#### Text provided ####

"An emotional Benjamin Buttoning": The inside secrets of 6 new books that will top your fall reading list

Check out "Drinking in America," "Luke Skywalker Can't Read," "You Blew It!," "Slaughterhouse 90210" and more

Published October 9, 2015 10:59PM (EDT)

For September, I posed a series of questions — with, as always, a few verbal restrictions — to six authors with new books: Ryan Britt ("Luke Skywalker Can’t Read: And Other Geeky Truths," Nov. 24), Susan Cheever ("Drinking in America: Our Secret History," Oct. 13), Ron Childress ("And West Is West," Oct. 13), Josh Gondelman (co-author with Joe Berkowitz of "You Blew It!: An Awkward Look at the Many Ways in Which You've Already Ruined Your Life," out today), Maris Kreizman ("Slaughterhouse 90210," out today) and John Seabrook ("The Song Machine: Inside the Hit Factory," out now).

Without summarizing it in any way, what would you say your book is about?

#### Data provided ####

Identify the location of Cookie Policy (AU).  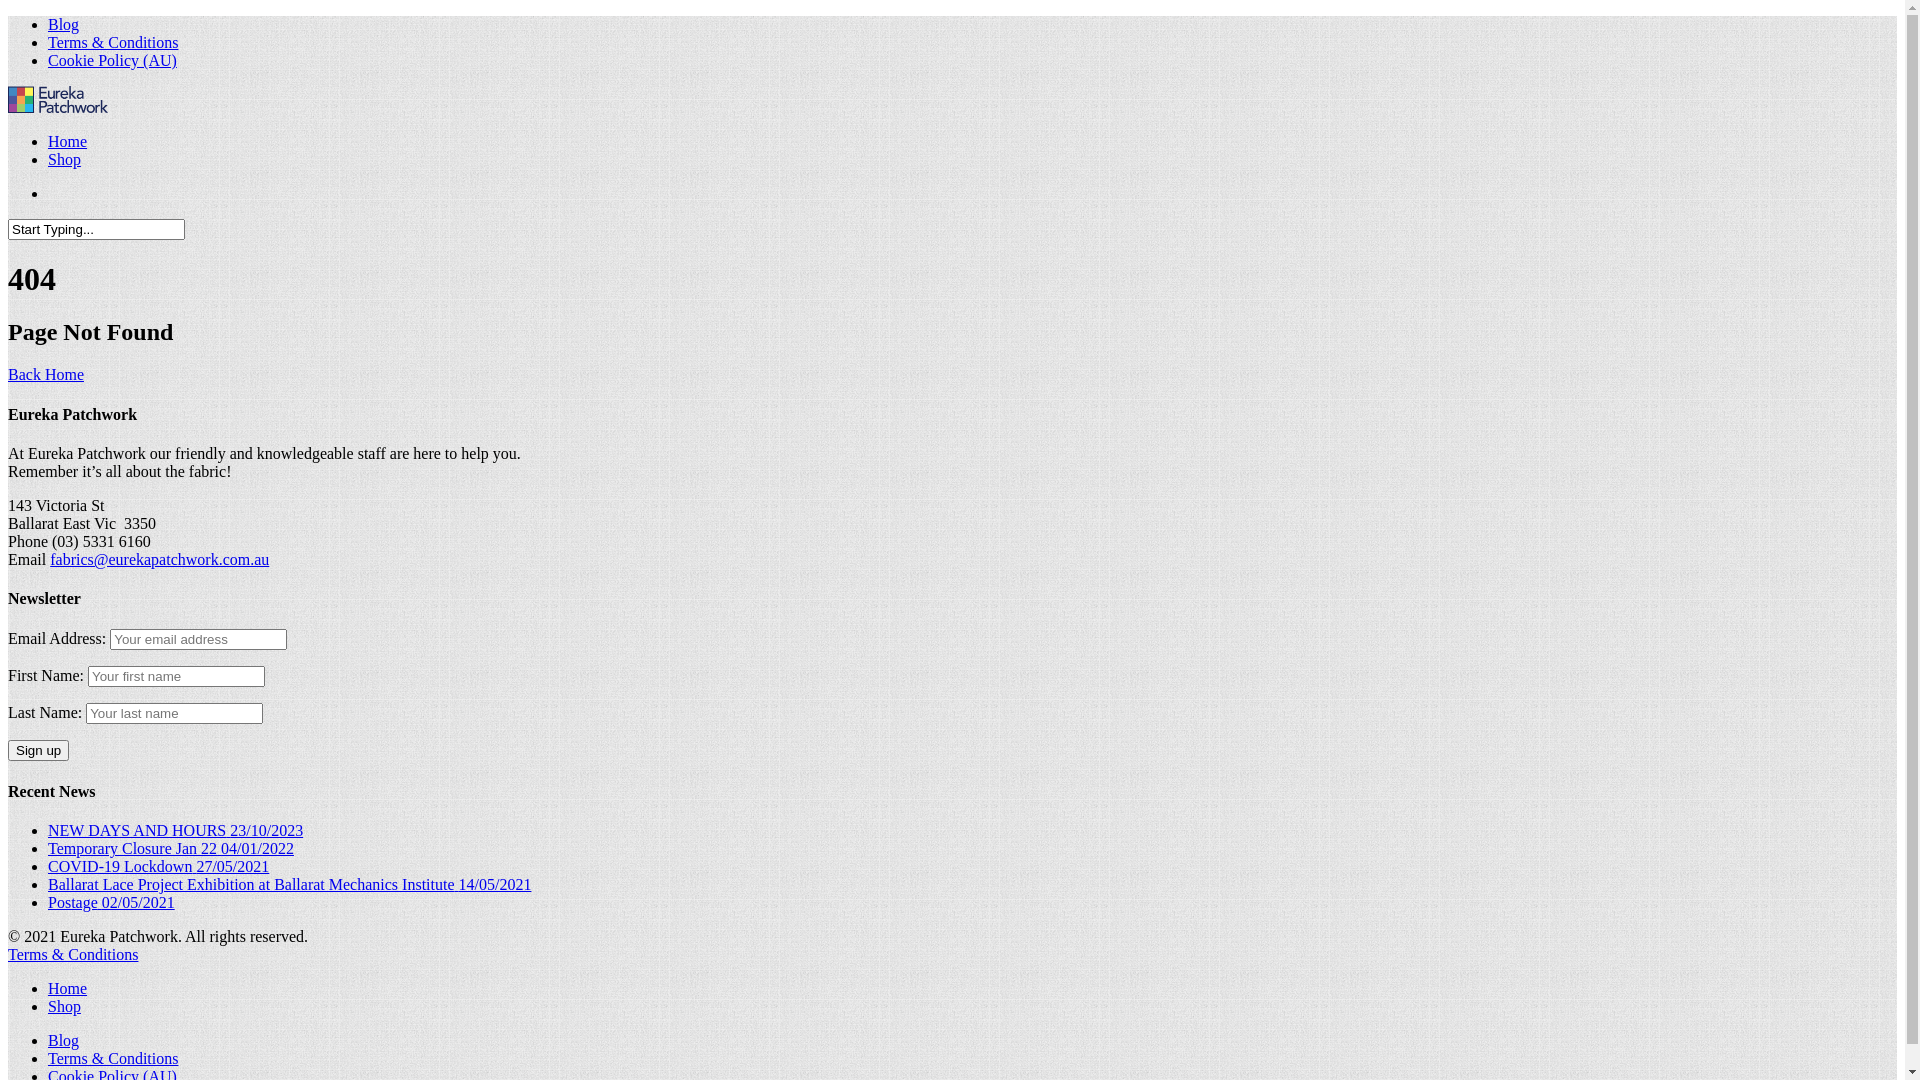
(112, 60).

####
#### Data provided ####

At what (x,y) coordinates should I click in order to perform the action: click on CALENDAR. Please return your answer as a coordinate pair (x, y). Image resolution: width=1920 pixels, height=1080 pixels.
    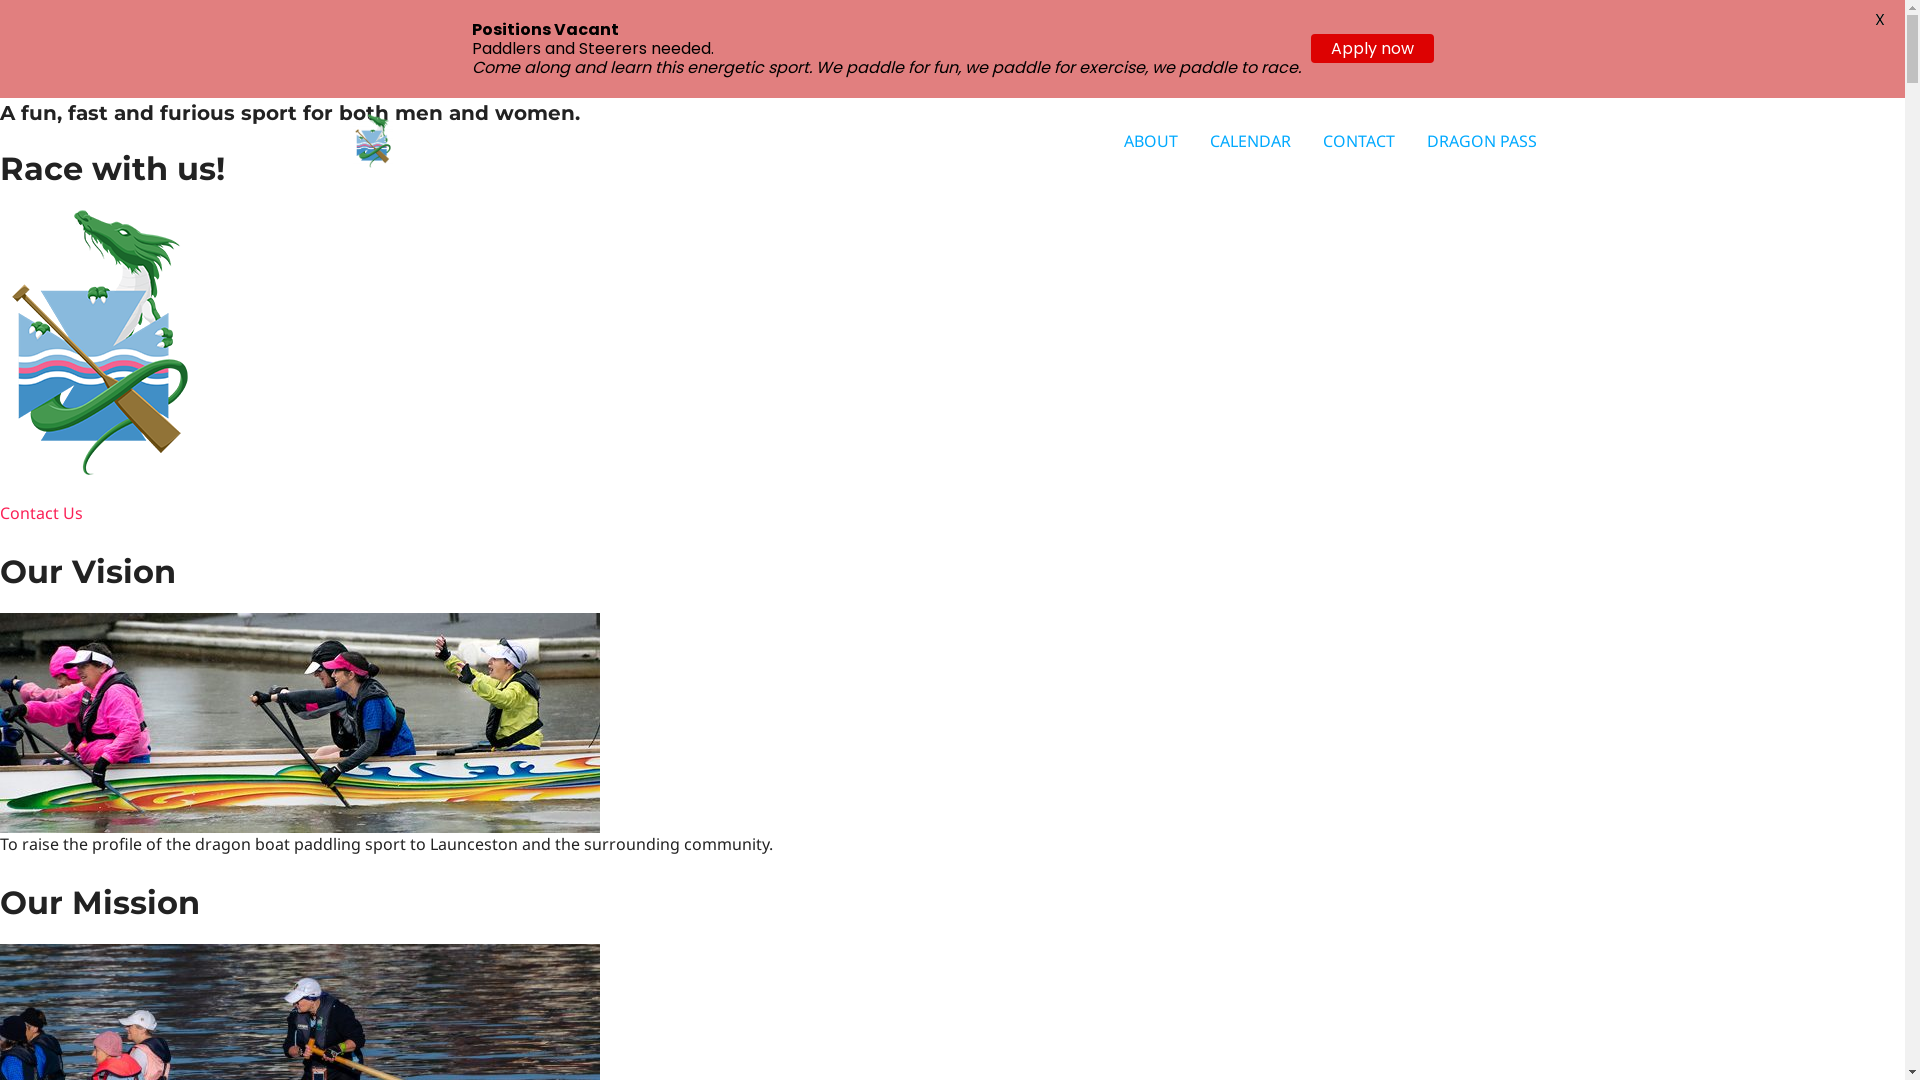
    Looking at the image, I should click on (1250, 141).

####

Goal: Copy the book-preview article from "Published October 9, 2015" up to and including "book is about?", swapping "authors" for "writers". Work from the book-preview article alone.

In response:
Published October 9, 2015 10:59PM (EDT)

For September, I posed a series of questions — with, as always, a few verbal restrictions — to six writers with new books: Ryan Britt ("Luke Skywalker Can’t Read: And Other Geeky Truths," Nov. 24), Susan Cheever ("Drinking in America: Our Secret History," Oct. 13), Ron Childress ("And West Is West," Oct. 13), Josh Gondelman (co-author with Joe Berkowitz of "You Blew It!: An Awkward Look at the Many Ways in Which You've Already Ruined Your Life," out today), Maris Kreizman ("Slaughterhouse 90210," out today) and John Seabrook ("The Song Machine: Inside the Hit Factory," out now).

Without summarizing it in any way, what would you say your book is about?